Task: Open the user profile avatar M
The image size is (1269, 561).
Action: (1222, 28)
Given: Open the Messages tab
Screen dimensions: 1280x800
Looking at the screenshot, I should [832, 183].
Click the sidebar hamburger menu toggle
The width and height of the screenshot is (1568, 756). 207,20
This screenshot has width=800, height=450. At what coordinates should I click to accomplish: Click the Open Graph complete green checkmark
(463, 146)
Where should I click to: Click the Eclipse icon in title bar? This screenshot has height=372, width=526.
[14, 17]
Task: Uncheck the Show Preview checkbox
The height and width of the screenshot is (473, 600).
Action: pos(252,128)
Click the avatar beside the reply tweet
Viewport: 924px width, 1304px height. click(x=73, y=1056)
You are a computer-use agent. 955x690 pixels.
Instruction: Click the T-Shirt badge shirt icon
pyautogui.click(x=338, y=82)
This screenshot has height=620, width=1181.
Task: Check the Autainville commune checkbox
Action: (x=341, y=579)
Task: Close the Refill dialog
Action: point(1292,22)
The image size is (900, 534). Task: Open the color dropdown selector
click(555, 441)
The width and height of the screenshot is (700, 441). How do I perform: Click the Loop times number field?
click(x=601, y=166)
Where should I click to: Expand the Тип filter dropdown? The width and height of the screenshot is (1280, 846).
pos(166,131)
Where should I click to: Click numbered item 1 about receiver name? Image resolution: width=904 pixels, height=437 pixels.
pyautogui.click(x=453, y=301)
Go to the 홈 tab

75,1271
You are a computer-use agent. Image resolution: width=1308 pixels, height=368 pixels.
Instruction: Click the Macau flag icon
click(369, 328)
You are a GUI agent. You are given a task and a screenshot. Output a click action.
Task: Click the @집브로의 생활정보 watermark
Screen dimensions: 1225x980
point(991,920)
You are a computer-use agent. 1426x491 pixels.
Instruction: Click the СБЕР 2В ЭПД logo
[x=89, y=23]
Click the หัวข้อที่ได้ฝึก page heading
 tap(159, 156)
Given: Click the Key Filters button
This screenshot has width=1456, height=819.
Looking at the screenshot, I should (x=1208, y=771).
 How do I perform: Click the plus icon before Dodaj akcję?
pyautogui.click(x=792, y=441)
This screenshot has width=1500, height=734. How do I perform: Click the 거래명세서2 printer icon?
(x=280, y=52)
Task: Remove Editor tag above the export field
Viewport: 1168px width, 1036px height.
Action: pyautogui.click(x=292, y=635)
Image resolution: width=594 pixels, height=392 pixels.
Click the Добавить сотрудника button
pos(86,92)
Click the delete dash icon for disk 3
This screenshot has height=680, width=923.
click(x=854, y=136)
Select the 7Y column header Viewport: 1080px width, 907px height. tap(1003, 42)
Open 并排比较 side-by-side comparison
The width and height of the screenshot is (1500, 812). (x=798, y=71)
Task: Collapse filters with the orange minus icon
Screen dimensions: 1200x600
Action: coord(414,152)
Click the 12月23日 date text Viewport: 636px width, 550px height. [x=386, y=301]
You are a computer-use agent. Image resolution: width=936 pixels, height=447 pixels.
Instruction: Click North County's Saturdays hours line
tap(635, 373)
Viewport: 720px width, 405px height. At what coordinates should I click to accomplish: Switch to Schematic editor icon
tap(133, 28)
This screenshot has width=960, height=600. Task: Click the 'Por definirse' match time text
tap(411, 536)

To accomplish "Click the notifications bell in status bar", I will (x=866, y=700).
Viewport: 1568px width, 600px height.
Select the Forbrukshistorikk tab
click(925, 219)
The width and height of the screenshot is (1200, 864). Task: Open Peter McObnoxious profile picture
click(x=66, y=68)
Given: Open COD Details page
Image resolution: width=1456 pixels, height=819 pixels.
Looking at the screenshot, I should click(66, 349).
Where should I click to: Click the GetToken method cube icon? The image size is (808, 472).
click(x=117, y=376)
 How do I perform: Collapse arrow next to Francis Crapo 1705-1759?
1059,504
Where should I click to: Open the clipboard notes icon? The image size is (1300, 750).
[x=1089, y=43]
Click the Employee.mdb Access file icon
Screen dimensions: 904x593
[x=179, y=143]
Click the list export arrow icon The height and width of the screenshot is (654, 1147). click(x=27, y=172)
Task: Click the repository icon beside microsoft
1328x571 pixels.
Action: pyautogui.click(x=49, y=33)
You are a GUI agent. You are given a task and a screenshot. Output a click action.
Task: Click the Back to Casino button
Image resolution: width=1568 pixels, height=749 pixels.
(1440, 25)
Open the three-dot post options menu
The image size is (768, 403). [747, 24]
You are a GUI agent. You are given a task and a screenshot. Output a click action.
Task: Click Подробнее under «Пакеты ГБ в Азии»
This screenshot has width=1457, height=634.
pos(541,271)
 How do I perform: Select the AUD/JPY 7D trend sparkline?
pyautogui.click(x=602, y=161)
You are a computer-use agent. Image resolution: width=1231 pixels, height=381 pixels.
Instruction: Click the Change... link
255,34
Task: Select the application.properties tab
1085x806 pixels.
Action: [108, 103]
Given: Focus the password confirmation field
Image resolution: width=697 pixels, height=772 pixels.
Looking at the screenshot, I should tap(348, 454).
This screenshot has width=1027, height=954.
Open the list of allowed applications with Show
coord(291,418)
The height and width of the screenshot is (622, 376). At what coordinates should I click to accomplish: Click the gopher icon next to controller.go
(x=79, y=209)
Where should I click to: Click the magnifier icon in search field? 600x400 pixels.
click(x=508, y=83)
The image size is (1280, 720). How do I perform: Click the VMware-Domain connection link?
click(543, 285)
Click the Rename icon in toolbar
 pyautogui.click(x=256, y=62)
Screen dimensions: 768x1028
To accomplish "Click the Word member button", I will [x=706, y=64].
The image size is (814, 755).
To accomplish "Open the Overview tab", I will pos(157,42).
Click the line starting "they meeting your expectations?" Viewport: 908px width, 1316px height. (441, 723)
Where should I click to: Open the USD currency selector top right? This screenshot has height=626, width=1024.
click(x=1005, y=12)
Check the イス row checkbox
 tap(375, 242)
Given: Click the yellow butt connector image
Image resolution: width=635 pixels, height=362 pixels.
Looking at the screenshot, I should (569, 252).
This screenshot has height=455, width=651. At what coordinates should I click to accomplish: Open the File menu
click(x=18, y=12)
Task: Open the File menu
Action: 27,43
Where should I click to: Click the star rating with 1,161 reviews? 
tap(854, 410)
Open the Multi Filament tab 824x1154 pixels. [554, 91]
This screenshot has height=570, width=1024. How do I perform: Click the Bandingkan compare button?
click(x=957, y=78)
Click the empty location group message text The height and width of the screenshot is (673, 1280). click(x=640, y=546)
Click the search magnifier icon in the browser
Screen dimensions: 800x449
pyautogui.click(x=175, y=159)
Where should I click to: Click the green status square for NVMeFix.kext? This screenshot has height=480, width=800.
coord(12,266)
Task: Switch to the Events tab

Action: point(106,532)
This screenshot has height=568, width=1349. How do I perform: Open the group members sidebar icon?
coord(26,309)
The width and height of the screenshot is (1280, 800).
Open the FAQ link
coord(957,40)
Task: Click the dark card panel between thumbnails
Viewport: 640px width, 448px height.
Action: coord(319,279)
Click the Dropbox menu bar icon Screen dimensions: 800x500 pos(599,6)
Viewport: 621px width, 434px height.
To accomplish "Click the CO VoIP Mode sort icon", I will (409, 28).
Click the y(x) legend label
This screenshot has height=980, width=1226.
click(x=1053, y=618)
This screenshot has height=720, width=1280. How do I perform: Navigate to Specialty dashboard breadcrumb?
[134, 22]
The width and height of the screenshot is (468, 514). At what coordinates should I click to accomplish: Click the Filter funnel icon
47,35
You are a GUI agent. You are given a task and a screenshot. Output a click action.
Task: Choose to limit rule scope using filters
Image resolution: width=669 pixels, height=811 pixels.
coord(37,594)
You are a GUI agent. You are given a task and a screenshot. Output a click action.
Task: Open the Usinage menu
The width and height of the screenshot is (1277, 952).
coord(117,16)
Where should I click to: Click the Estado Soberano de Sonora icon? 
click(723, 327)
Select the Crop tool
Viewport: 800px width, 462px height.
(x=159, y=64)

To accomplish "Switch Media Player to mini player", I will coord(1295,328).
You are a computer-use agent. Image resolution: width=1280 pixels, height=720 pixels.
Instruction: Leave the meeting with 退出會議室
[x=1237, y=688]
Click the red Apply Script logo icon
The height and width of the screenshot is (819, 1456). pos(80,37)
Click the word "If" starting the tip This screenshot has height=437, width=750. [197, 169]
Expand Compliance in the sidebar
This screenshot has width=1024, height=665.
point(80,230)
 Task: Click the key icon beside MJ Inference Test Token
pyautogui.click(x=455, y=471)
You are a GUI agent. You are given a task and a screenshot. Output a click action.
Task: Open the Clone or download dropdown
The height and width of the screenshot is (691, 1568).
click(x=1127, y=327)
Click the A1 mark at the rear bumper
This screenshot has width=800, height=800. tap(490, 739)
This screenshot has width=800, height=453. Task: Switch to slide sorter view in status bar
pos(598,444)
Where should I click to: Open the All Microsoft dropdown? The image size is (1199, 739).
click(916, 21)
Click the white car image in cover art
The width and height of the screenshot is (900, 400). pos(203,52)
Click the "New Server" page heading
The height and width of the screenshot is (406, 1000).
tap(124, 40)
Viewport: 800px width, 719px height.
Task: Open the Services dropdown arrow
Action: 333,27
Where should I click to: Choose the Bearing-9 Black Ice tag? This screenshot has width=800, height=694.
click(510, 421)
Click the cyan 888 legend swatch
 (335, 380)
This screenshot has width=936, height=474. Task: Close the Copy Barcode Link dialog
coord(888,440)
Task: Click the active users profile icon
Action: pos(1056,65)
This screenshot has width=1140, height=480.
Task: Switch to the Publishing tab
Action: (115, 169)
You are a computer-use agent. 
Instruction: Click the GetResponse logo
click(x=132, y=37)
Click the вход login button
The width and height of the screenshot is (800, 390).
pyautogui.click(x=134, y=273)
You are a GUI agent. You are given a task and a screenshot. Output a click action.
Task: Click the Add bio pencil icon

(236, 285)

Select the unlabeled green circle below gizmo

□ □ □

◆ **WHAT TO PRODUCE**: Filter the records for lines holding the string "export". Copy each one.

◆ **WRITTEN ANSWER**:
Task: Remove Editor tag above the export field
Click the list export arrow icon The height and width of the screenshot is (654, 1147). click(x=27, y=172)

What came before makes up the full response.